Mais qu’est-ce donc ? La main gauche d’Ève. Tout simplement, Klimt n’a pas terminé son tableau, il ne s’agit donc pas de chercher une explication ekphrastique. D’ailleurs, la main droite non plus n’est pas achevée :  

Voyez, Klimt a dessiné la main, et puis a peint par dessus. Mais, en sus de se dire que Klimt n’a pas achevé son tableau, on peut tout autant se dire que cela a été voulu : Ève ne devait pas avoir de main distincte.

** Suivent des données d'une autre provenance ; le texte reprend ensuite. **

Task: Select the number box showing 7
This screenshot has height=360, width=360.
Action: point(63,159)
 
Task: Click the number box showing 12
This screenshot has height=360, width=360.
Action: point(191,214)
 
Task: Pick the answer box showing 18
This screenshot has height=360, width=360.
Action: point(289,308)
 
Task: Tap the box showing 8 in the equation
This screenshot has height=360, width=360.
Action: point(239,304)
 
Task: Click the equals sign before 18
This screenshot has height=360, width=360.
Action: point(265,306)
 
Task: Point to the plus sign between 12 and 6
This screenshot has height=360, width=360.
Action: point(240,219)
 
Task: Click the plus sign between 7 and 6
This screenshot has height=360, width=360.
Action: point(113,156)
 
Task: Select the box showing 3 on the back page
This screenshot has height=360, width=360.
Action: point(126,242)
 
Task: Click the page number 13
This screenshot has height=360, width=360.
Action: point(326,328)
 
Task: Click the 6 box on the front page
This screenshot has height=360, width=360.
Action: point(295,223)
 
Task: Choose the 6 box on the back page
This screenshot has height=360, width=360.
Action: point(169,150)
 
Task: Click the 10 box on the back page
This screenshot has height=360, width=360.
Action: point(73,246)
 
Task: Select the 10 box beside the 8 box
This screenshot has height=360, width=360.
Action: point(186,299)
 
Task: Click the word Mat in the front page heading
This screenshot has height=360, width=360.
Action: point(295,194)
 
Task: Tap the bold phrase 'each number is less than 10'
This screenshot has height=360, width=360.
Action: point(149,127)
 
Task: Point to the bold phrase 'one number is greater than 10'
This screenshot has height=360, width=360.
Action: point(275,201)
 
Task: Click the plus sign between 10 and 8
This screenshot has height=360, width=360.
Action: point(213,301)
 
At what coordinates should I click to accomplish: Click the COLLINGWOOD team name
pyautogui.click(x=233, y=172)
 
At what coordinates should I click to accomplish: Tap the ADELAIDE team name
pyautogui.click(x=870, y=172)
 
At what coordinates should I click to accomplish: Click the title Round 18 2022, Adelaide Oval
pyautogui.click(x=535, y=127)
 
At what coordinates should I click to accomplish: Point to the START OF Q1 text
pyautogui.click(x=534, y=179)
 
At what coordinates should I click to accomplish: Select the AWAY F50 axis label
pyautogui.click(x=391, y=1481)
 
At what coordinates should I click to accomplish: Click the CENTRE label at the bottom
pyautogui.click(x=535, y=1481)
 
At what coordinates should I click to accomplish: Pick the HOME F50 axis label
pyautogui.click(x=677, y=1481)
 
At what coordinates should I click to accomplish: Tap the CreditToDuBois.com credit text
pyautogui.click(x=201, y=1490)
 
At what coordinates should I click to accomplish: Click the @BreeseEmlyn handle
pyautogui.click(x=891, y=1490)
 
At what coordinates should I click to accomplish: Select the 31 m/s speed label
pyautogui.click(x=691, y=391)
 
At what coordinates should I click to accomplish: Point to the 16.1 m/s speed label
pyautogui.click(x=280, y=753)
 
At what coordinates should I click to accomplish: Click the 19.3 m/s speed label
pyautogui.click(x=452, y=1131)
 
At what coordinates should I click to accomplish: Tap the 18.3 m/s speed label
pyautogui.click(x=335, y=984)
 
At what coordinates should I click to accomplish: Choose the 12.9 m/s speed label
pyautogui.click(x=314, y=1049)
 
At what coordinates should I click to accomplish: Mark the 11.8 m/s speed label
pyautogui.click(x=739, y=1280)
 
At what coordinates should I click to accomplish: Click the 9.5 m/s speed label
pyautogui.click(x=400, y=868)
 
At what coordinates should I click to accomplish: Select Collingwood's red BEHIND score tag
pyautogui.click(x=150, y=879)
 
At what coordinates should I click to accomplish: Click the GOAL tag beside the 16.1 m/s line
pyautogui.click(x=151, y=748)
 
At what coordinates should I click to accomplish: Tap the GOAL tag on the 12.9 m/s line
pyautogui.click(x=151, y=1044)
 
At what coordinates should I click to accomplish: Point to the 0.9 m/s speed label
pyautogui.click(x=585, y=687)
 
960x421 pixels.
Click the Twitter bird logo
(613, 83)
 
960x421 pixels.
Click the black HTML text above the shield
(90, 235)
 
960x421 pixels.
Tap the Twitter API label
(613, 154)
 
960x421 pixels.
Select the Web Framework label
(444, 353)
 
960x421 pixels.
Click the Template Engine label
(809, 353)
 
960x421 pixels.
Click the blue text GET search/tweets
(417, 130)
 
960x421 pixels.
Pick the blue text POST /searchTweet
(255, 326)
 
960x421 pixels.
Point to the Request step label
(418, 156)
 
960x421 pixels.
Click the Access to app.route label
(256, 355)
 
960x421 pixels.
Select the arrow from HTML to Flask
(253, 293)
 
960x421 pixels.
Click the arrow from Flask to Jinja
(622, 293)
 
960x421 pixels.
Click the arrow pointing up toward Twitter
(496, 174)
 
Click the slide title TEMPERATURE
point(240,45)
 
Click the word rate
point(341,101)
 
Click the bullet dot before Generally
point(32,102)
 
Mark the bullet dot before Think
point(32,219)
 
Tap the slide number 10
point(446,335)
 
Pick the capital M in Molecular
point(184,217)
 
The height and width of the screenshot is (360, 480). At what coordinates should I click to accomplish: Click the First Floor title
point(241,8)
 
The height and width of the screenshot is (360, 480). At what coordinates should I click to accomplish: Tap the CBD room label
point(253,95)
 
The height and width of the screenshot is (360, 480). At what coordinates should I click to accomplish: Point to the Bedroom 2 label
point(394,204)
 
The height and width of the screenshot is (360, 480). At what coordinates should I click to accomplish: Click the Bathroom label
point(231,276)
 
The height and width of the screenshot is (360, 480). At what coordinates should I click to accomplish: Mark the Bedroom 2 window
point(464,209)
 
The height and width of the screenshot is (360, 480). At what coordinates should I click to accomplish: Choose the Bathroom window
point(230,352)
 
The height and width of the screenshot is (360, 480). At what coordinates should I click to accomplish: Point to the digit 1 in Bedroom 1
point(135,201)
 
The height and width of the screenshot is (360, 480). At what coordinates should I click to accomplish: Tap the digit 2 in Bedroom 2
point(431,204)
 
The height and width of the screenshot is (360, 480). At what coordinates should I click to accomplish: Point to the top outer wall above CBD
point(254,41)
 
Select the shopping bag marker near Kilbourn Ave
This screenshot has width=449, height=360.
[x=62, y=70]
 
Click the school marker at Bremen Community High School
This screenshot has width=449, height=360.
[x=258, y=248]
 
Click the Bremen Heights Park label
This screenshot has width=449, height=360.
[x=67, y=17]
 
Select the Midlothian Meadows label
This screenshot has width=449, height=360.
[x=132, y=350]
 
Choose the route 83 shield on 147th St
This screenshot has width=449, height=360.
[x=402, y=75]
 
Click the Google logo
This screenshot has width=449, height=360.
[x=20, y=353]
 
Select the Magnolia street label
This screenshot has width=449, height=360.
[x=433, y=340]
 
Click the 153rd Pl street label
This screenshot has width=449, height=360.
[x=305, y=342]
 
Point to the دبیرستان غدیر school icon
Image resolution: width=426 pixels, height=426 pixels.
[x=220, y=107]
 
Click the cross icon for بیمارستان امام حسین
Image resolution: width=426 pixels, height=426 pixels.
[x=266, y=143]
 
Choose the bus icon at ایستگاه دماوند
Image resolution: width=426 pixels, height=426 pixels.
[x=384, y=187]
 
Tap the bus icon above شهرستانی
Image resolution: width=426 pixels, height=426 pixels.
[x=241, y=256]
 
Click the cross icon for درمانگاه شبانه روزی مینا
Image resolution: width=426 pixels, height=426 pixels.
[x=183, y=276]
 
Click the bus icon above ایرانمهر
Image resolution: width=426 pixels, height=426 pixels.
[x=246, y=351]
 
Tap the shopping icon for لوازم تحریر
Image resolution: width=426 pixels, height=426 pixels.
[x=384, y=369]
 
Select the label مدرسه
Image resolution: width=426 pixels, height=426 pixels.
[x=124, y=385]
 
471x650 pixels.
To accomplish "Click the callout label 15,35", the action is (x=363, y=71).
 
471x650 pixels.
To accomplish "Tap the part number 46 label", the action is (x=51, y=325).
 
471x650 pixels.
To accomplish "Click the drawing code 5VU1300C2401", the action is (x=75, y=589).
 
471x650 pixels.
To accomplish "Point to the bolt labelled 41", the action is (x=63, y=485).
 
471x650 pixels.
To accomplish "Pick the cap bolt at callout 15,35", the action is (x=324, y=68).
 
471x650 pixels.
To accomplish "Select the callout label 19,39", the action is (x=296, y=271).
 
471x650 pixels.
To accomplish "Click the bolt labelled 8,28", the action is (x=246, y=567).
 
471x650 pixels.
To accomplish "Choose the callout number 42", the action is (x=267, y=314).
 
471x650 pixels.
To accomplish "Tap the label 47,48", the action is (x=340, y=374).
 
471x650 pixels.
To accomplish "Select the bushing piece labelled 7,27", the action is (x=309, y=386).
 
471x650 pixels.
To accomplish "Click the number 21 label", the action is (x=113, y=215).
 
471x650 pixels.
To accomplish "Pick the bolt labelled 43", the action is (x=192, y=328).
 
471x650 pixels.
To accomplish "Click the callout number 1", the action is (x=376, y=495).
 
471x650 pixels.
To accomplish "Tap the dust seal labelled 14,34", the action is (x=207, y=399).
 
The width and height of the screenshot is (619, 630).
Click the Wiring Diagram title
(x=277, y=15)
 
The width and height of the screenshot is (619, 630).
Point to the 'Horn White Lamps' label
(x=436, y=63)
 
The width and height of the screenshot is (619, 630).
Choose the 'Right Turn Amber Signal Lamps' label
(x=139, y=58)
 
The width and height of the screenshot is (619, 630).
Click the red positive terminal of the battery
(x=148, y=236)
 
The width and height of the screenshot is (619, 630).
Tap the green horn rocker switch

Et pourquoi ? Afin de gommer l’outil naturel qui a rendu accessible le fruit défendu. 

Ce qui est profondément novateur dans l’article de Cantor est le fait de démontrer des propriétés de l’infini. Ce que fait Cantor, c’est de démontrer le premier théorème sur l’infini, en l’occurrence qu’il existe non pas un infini, mais au moins deux : l’infini des nombres algébriques est le même que celui des nombres entiers, mais ce n’est pas le même que celui des nombres réels. Indépendamment de l’énoncé du résultat, qui n’est peut-être pas si important en soi, c’est la possibilité de son existence qui est novatrice : avec Cantor, l’infini devient objet d’étude. La lettre à Dedekind de décembre 1873 est donc le point de naissance d’une théorie mathématique complètement nouvelle, la théorie de l’infini — qui sera plutôt appelée la théorie des ensembles. Il est rare que le point de départ de ce qui deviendra un courant de pensée aussi important puisse être daté avec autant de précision. (Dehornoy, 2009).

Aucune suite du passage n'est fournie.